(Pixel coordinate grounding data)
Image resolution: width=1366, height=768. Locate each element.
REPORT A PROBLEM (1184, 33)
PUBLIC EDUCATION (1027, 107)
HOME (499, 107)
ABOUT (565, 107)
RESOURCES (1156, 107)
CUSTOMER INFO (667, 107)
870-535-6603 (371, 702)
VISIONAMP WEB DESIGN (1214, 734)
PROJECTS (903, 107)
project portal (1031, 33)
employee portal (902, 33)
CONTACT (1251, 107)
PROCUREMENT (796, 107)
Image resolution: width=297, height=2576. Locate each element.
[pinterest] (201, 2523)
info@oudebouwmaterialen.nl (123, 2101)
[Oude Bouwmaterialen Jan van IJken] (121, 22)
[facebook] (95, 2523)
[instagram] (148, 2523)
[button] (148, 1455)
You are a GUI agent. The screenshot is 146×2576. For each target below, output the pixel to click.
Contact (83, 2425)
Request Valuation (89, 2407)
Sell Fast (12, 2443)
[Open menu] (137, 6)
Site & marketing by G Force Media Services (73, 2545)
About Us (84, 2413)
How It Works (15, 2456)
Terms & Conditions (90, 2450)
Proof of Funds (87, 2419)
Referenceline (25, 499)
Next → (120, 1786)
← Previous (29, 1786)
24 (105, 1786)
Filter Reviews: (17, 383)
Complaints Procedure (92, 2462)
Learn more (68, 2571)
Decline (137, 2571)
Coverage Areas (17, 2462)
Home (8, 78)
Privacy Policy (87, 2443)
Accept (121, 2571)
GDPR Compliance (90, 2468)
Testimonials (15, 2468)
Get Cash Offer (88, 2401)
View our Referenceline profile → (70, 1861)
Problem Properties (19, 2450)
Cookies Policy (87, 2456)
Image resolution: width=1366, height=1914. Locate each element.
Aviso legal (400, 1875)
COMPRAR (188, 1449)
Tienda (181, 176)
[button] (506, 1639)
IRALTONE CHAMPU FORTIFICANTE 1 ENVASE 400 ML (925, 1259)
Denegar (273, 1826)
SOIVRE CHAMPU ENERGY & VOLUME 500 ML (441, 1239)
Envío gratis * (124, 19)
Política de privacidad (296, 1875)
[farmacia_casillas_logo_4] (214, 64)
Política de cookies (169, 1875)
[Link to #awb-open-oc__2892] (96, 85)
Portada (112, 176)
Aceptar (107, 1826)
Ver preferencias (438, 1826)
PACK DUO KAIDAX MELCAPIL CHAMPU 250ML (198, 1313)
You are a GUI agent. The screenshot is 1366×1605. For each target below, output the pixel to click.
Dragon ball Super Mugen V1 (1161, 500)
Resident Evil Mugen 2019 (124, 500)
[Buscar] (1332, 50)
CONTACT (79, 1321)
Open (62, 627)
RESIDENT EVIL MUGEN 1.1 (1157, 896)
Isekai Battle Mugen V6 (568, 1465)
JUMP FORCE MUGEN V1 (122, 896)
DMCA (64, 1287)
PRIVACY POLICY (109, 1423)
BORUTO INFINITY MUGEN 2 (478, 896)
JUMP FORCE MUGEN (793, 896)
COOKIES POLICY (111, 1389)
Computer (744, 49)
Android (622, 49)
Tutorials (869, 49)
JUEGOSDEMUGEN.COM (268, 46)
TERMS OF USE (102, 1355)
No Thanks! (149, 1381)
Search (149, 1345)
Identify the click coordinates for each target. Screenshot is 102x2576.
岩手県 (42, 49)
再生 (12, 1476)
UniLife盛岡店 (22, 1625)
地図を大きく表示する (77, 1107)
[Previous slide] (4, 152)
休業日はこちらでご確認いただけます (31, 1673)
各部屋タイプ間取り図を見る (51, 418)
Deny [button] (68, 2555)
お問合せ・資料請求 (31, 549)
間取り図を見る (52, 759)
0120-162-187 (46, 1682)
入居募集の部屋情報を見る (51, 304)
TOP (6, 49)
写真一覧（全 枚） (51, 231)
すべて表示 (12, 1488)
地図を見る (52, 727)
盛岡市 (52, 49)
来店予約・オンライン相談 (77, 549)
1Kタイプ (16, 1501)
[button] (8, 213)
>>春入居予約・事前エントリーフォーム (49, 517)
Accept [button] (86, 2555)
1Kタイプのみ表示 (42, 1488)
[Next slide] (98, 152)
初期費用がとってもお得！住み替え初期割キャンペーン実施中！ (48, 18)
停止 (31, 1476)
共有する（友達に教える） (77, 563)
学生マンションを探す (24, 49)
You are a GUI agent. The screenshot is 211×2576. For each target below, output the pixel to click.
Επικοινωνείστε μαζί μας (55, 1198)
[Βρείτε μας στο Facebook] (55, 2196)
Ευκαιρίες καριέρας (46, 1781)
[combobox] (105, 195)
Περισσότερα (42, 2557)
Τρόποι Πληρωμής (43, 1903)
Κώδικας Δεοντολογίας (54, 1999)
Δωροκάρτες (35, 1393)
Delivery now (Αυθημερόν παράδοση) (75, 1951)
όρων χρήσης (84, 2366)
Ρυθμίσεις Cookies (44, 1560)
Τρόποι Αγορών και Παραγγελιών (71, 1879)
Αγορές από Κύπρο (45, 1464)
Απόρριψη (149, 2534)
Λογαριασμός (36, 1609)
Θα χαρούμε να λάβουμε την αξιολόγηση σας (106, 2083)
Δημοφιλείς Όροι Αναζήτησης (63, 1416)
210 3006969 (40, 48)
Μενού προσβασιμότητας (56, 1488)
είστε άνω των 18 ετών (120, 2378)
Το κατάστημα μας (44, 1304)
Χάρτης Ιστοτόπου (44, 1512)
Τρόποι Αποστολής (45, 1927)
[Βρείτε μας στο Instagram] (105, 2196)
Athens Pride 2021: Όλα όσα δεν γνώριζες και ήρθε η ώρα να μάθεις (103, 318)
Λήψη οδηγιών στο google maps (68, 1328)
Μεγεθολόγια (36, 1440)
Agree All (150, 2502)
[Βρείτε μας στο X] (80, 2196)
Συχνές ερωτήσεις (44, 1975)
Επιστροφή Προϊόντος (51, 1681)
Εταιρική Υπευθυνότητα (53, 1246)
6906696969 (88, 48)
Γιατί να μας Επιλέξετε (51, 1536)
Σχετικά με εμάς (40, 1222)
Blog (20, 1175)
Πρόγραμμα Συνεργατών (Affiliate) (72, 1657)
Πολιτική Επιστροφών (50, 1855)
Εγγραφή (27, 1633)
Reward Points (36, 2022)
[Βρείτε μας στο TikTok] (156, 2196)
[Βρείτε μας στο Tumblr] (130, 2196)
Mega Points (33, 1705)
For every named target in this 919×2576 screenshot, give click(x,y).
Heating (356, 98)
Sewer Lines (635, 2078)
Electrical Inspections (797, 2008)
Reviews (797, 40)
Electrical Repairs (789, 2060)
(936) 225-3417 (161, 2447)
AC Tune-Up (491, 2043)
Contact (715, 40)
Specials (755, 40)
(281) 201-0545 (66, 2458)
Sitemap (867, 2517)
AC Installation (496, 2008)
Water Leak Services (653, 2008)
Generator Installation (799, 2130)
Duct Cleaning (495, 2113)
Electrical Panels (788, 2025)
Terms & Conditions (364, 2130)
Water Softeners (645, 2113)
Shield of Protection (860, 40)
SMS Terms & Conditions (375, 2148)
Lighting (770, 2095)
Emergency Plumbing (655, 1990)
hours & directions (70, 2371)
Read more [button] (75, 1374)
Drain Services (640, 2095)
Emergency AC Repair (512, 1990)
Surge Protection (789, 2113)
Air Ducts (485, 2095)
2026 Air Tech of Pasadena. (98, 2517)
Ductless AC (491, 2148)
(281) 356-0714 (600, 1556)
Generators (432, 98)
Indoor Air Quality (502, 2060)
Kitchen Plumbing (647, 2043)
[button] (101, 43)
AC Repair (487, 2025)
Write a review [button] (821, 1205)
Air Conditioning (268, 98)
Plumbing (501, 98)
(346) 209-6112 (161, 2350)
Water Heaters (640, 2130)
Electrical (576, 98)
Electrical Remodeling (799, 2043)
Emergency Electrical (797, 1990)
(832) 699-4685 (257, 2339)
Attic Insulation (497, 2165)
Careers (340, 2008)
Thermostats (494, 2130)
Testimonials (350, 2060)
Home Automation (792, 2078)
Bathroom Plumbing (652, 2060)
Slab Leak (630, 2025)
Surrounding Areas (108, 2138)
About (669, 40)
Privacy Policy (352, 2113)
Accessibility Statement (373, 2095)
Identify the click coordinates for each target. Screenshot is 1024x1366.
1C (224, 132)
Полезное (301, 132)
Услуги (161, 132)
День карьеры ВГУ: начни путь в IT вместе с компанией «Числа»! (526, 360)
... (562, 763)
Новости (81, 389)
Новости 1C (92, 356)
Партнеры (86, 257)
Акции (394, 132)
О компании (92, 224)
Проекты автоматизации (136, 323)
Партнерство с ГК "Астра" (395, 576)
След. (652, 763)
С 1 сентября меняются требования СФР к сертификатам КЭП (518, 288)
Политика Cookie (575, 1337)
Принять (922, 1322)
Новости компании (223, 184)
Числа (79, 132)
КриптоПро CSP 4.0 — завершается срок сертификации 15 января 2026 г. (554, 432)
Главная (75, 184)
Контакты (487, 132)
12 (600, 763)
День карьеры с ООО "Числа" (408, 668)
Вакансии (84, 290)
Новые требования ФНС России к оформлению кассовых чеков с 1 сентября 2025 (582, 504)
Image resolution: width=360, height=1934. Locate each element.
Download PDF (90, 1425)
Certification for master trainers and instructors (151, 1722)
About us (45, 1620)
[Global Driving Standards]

#### [Exercise instructions]
Your response should be the lines above from the first to the one containing "info@oudebouwmaterialen.nl (123, 2101)", inclusive, each given exactly.

#### [Finished exercise]
Image resolution: width=1366, height=768. Locate each element.
REPORT A PROBLEM (1184, 33)
PUBLIC EDUCATION (1027, 107)
HOME (499, 107)
ABOUT (565, 107)
RESOURCES (1156, 107)
CUSTOMER INFO (667, 107)
870-535-6603 (371, 702)
VISIONAMP WEB DESIGN (1214, 734)
PROJECTS (903, 107)
project portal (1031, 33)
employee portal (902, 33)
CONTACT (1251, 107)
PROCUREMENT (796, 107)
Image resolution: width=297, height=2576. Locate each element.
[pinterest] (201, 2523)
info@oudebouwmaterialen.nl (123, 2101)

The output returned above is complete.